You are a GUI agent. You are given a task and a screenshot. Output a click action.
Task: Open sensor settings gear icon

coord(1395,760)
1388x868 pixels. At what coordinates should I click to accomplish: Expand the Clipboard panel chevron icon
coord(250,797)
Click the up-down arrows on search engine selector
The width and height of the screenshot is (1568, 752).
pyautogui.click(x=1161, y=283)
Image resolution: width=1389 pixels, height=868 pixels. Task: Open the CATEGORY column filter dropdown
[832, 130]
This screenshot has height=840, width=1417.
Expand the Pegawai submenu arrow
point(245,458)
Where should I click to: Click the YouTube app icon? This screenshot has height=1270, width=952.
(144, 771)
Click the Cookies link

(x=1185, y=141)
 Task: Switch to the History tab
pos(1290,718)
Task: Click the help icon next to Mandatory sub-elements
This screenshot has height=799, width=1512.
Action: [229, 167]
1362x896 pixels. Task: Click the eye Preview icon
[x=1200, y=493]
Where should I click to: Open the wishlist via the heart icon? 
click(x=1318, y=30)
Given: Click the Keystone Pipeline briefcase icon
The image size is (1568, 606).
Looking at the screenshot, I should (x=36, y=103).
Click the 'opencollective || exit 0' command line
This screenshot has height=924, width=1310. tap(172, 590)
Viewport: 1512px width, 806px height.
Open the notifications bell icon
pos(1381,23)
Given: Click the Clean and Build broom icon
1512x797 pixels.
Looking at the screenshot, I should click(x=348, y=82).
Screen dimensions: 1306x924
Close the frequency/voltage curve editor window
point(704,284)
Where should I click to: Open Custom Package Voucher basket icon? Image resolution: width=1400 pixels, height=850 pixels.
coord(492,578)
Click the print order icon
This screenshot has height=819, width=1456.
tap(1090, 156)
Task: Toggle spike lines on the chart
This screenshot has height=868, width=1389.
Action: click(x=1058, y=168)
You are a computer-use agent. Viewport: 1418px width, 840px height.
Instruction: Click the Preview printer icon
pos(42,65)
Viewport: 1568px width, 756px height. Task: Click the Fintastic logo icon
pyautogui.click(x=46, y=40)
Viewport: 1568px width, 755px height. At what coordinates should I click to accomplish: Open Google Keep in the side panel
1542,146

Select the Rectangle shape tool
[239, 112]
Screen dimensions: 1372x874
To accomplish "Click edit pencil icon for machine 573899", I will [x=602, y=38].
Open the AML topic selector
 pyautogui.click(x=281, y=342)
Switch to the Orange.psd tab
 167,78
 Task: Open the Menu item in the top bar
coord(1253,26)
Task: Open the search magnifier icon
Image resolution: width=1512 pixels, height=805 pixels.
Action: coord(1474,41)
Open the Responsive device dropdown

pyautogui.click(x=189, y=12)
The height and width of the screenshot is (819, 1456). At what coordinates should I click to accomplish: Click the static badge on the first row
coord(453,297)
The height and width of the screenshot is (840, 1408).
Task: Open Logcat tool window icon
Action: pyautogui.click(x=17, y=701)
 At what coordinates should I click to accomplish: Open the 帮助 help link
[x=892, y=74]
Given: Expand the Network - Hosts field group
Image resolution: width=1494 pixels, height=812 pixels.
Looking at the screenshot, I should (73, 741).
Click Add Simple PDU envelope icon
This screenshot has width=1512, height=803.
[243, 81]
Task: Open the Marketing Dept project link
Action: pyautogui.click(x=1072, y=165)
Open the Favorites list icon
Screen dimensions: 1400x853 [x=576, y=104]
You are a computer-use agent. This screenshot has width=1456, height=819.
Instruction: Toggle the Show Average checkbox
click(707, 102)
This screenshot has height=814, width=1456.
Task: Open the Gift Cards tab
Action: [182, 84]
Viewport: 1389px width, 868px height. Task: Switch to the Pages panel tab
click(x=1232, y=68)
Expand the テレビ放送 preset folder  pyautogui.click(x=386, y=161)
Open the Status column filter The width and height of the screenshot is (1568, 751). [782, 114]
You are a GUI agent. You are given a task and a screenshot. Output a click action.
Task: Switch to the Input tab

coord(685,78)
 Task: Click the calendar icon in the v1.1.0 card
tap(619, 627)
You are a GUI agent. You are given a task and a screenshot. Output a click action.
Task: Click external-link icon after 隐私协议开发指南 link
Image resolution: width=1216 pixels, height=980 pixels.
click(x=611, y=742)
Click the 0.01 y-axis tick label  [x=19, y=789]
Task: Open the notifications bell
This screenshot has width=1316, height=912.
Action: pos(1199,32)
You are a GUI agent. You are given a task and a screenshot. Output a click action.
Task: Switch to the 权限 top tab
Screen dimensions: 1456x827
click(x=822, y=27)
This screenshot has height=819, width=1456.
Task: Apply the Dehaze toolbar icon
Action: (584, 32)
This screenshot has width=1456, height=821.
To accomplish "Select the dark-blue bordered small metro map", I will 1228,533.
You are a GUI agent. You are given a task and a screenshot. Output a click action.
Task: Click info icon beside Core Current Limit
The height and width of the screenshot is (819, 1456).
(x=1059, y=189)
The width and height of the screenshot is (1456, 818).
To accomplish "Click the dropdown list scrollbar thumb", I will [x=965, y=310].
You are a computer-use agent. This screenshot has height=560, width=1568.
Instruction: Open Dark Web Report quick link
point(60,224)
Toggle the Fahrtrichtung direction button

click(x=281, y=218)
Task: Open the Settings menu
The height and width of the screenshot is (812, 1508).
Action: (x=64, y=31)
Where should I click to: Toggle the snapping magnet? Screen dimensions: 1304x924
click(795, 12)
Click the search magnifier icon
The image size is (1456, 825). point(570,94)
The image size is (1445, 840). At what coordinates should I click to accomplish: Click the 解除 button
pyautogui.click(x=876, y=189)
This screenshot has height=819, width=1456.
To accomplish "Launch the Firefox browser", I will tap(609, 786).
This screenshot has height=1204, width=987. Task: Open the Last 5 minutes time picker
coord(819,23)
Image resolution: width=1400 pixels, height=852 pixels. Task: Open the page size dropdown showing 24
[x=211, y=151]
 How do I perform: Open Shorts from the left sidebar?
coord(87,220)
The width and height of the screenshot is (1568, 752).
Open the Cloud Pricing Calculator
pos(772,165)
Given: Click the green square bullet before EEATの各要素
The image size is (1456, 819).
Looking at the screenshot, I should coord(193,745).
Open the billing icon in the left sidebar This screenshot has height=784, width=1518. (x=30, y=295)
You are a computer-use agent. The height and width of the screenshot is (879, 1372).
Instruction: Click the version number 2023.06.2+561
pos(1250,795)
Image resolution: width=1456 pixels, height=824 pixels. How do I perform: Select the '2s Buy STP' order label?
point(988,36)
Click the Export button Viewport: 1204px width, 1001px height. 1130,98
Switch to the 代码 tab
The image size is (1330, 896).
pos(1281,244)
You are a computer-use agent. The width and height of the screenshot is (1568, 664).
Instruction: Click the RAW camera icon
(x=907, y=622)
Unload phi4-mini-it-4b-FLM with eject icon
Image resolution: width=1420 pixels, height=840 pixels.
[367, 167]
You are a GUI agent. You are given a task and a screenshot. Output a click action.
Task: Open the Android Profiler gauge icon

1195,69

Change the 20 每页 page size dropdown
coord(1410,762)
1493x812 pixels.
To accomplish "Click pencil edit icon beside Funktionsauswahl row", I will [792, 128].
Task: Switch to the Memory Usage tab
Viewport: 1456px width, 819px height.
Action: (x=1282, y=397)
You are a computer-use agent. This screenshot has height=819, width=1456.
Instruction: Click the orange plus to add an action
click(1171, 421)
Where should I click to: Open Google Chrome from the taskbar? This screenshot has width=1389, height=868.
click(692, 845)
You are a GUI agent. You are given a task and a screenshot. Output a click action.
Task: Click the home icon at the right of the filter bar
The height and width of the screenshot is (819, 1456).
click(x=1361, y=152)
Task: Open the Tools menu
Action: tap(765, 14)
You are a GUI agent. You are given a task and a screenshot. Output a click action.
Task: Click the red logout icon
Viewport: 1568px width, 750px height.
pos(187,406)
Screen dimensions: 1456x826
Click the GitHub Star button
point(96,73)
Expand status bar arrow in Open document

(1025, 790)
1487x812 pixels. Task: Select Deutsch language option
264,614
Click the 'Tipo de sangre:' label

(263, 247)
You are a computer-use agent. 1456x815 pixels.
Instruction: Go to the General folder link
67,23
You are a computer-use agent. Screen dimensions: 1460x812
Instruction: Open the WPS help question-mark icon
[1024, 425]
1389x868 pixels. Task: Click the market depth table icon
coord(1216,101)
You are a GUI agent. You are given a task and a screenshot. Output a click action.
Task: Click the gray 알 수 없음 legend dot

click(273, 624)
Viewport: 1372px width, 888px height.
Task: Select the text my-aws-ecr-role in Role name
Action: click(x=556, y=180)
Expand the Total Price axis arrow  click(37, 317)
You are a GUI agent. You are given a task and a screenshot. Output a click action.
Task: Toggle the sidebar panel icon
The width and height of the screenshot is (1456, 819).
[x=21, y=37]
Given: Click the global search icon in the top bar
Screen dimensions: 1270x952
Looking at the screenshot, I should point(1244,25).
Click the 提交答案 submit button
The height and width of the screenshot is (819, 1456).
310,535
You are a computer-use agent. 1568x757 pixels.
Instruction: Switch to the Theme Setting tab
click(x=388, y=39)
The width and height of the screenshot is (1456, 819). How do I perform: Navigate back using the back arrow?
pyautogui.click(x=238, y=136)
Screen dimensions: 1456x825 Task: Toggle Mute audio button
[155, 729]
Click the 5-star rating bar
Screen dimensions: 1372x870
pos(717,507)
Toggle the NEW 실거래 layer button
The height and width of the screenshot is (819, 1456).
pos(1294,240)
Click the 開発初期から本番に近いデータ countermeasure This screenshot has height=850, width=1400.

....

*Activity*: Working from the records above, write out verbatim only the lines from the line containing "Image resolution: width=1400 pixels, height=852" through the line containing "Task: Click the home".

*Solution for this problem*:
Image resolution: width=1400 pixels, height=852 pixels. Task: Open the page size dropdown showing 24
[x=211, y=151]
 How do I perform: Open Shorts from the left sidebar?
coord(87,220)
The width and height of the screenshot is (1568, 752).
Open the Cloud Pricing Calculator
pos(772,165)
Given: Click the green square bullet before EEATの各要素
The image size is (1456, 819).
Looking at the screenshot, I should coord(193,745).
Open the billing icon in the left sidebar This screenshot has height=784, width=1518. (x=30, y=295)
You are a computer-use agent. The height and width of the screenshot is (879, 1372).
Instruction: Click the version number 2023.06.2+561
pos(1250,795)
Image resolution: width=1456 pixels, height=824 pixels. How do I perform: Select the '2s Buy STP' order label?
point(988,36)
Click the Export button Viewport: 1204px width, 1001px height. 1130,98
Switch to the 代码 tab
The image size is (1330, 896).
pos(1281,244)
You are a computer-use agent. The width and height of the screenshot is (1568, 664).
Instruction: Click the RAW camera icon
(x=907, y=622)
Unload phi4-mini-it-4b-FLM with eject icon
Image resolution: width=1420 pixels, height=840 pixels.
[367, 167]
You are a GUI agent. You are given a task and a screenshot. Output a click action.
Task: Open the Android Profiler gauge icon

1195,69

Change the 20 每页 page size dropdown
coord(1410,762)
1493x812 pixels.
To accomplish "Click pencil edit icon beside Funktionsauswahl row", I will [792, 128].
Task: Switch to the Memory Usage tab
Viewport: 1456px width, 819px height.
Action: (x=1282, y=397)
You are a computer-use agent. This screenshot has height=819, width=1456.
Instruction: Click the orange plus to add an action
click(1171, 421)
Where should I click to: Open Google Chrome from the taskbar? This screenshot has width=1389, height=868.
click(692, 845)
You are a GUI agent. You are given a task and a screenshot. Output a click action.
Task: Click the home icon at the right of the filter bar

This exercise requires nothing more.